He went on to discuss the Next-Generation Trial, an investigator-initiated Phase II prospective validating paired cohort study, which investigated the use of PSMA-PET/CT versus mpMRI for locoregional staging of prostate cancer. Papatsoris highlighted that PSMA-PET/CT demonstrated improved diagnostic accuracy over MRI for locoregional staging of intermediate- and high-risk patients before RP.6 As such, Papatsoris speculates that PSMA-PET/CT could play multiple roles at different stages of the patient’s journey, including screening prior to diagnosis and treatment, as well as post-treatment and for follow-up in patients with non-metastatic castration-resistant prostate cancer (nmCRPC) and mCRPC.

‘How would you treat a high-risk patient following post-radical prostatectomy?’ This question was posed to the audience by Papatsoris, who referenced the APA-RP study.7 The study was an open-label, single-arm, Phase II study conducted in community urology practices in the USA. This study challenged the traditional approach of waiting for BCR to occur before intervening, showing that 12 cycles of apalutamide plus ADT (relugolix) is a viable treatment option for patients with high-risk localised prostate cancer who have undergone RP. This conclusion is based on the 100% confirmed BCR-free rate seen at 24 months and a testosterone recovery rate of 77% at 12 months post-treatment. The safety and tolerability of apalutamide plus ADT was also consistent with previous reports, with 22% experiencing Grade 3 of 4 events and no deaths being reported.7

Papatsoris next shared that real-world experience with relugolix combined with androgen signalling inhibitors (78% darolutamide, 14% abiraterone, 7% apalutamide, 1% enzalutamide) in advanced prostate cancer has recently been published.8 Overall, 100% of 152 patients achieved castrate testosterone levels, and 90% achieved levels of <20 ng/dL, while PSA levels declined by 90% in 75% of the cohort, and 91% achieved a decline of ≥50%. Overall, 7% of patients discontinued due to adverse events, three had major cardiovascular (CV) events, and there was no evidence of any drug–drug interactions.8

Papatsoris concluded his presentation with an illustrative case study of a patient with de novo mHSPC. An initial audience poll revealed a preference for treating de novo mHSPC with ADT plus ARTA, a choice that Papatsoris endorsed. The patient in question was a 71-year-old male with a history of CV disease, depression, gastritis, and a positive family history of prostate cancer. He presented to the accident and emergency department with urinary retention and renal impairment. Imaging (CT of the abdomen and pelvis) revealed enlarged lymph nodes and multiple bone metastases, while prostate-specific antigen (PSA) testing showed a significantly elevated level of 1,345 ng/mL.

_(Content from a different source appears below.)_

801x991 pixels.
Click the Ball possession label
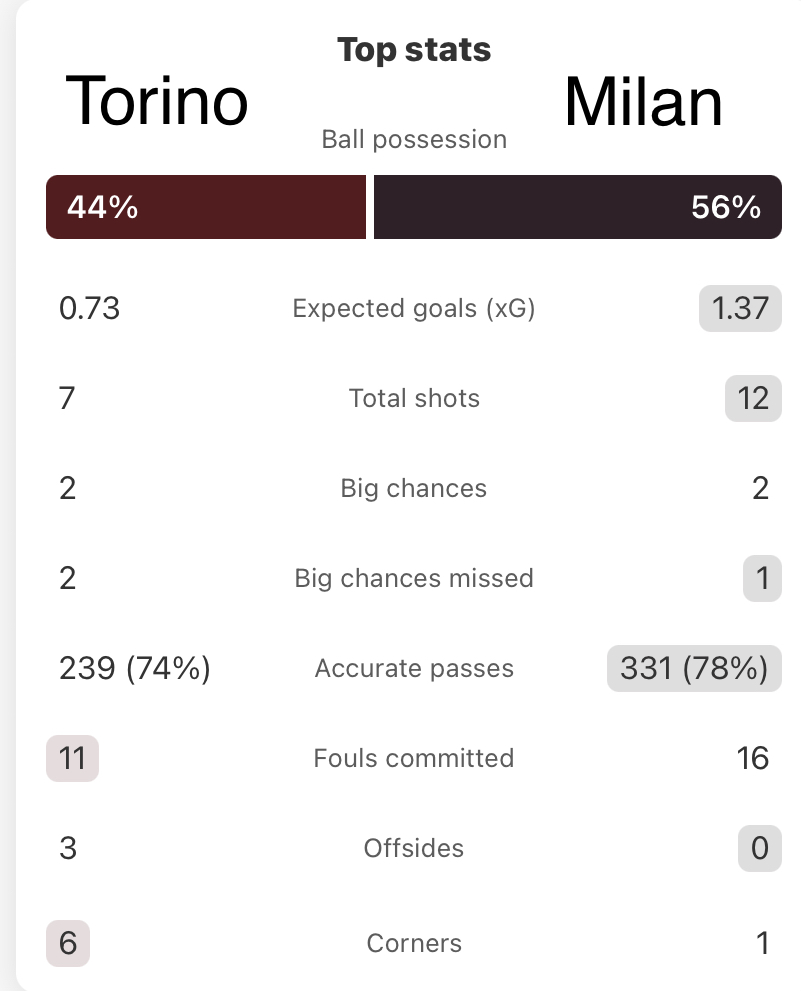414,139
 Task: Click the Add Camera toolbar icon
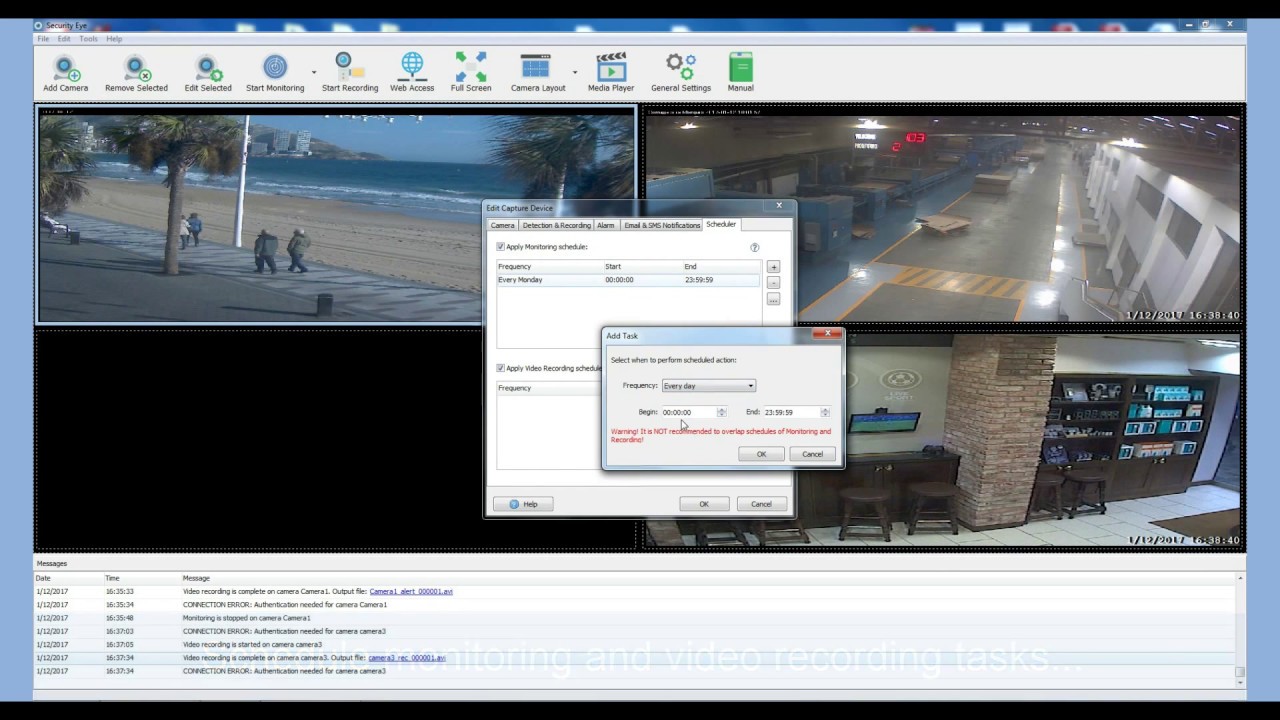66,68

Before receiving the biopsy results, Papatsoris prescribed relugolix, emphasising the importance of promptly initiating a GnRH antagonist for patients with pre-existing cardiovascular disease to rapidly achieve testosterone suppression.9,10 After assessing the patient’s performance status and clinical frailty, Papatsoris recommended ADT plus ARTA. However, the patient opted for darolutamide monotherapy, which ultimately proved successful. Despite this positive outcome, Papatsoris reminded the audience of the findings from the ARANOTE trial, which demonstrated that ADT plus ARTA is superior to ADT monotherapy in patients with mHSPC and is the preferred treatment regimen when possible.11

2024 Highlights: As a Radiation Oncologist

To provide context for two major clinical trials in localised prostate cancer and their clinical implications, Zilli began his presentation with one of two illustrative case studies. The first patient was a 70-year-old man with no family history of prostate cancer, a Karnofsky Performance Status (KPS) of 90, and a PSA level of 12 ng/mL. A biopsy confirmed prostate adenocarcinoma, and the patient presented with mild obstructive lower urinary tract symptoms. His medical history included a prior myocardial infarction, for which he had received three stents and was on clopidogrel. After consulting with the MDT and considering all factors, the patient was directed toward radiotherapy (RT) as the preferred treatment option. Following this introduction, Zilli engaged the audience by asking what type of fractionation they would recommend for this patient, with over 75% of respondents opting for moderate hypofractionation.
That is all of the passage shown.